The Tennessee indictment and judgment show that Coleman was convicted under section 39-17-417(a)(4). See Case No. 242630, Alexander Monday Coleman, in Hamilton Cty. Crim. Ct. Recs., available at http://cjuscriminal.hamiltontn.gov/appfolder/cc_Web_Calendar.aspx (last visited Aug. 10, 2020) (reflecting the charge listed in the indictment and the judgment). The indictment’s heading reads “Possession of Cocaine for Resale,” a phrase the judgment repeats twice in abbreviated form. The charge in the indictment recites the fourth subsection’s text: “Alexander Monday Coleman . . . did unlawfully and knowingly possess a controlled substance . . . with intent to sell or deliver” (emphasis added). See Mathis v.

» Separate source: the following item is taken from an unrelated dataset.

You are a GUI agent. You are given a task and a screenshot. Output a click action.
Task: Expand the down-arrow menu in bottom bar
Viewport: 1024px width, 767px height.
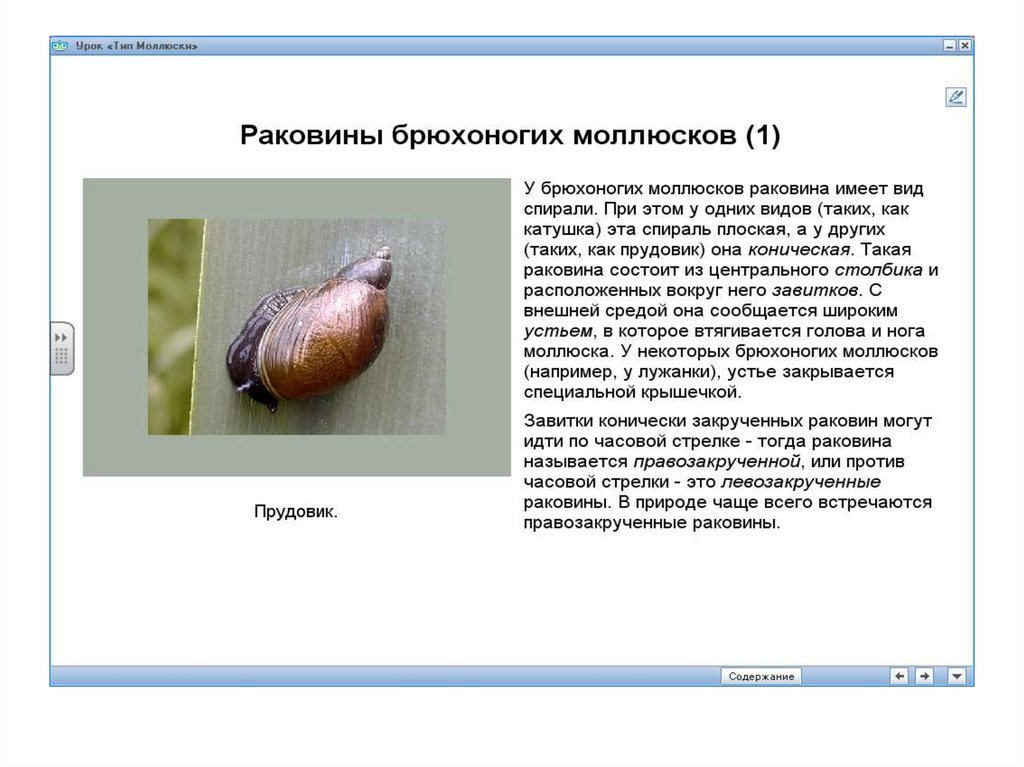click(x=957, y=676)
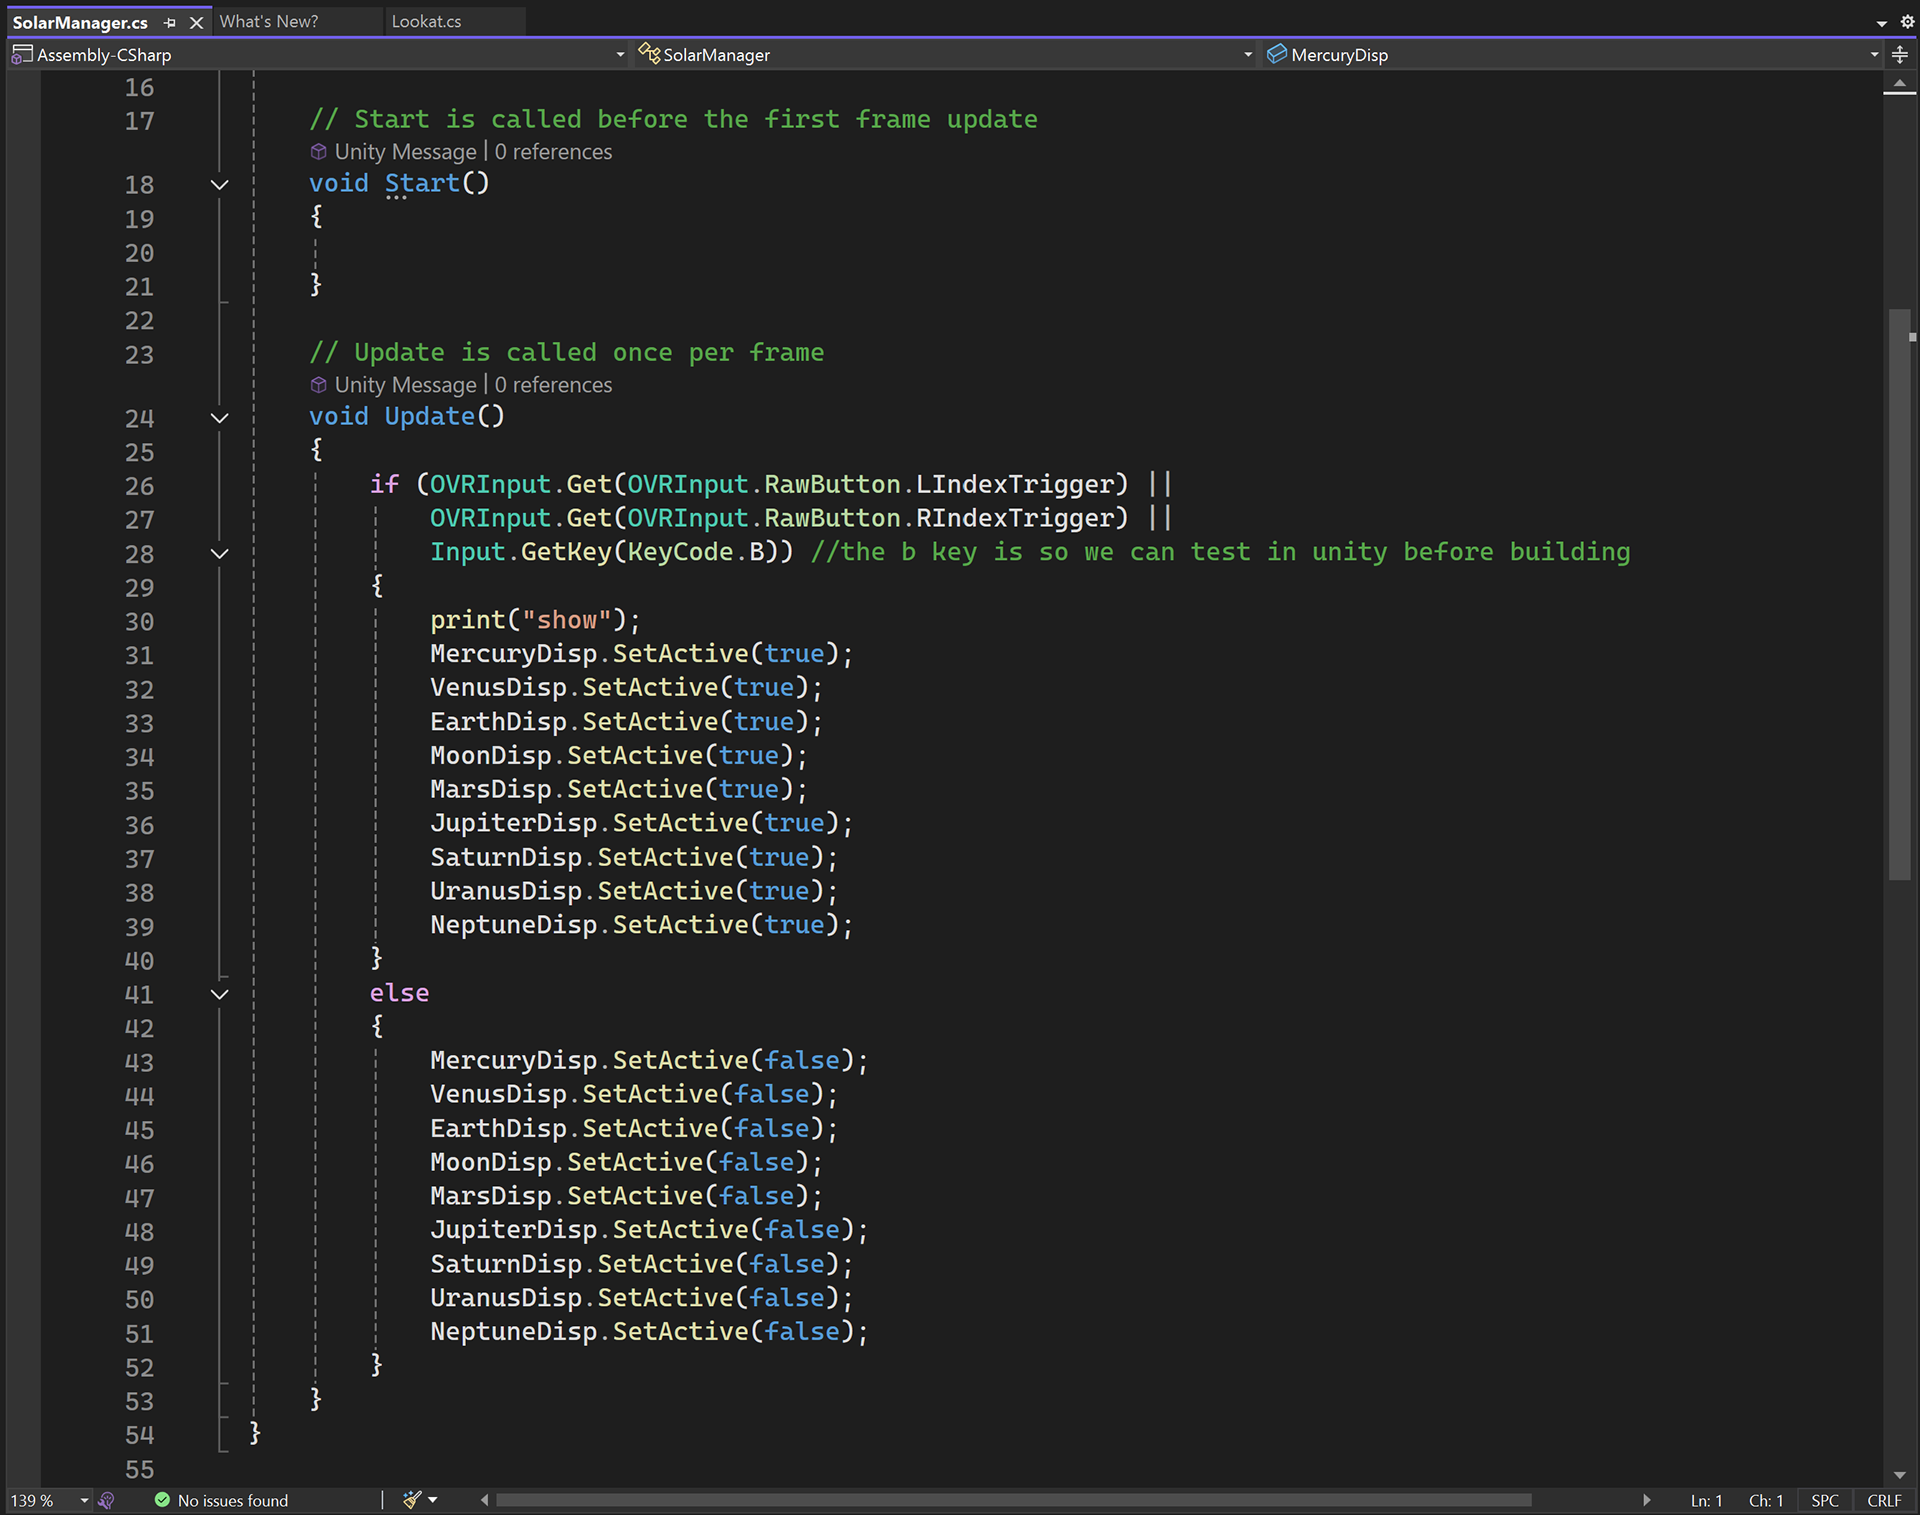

United States, 136 S. Ct. 2243, 2249 (2016) (authorizing the use of an indictment in the modified categorical approach). Coleman quibbles, highlighting the imprecise term “resale” in both the indictment and the judgment. Regardless, the indictment’s and judgment’s four references to “possession” leave no doubt: Coleman was convicted under the fourth subsection of 39-17-417(a).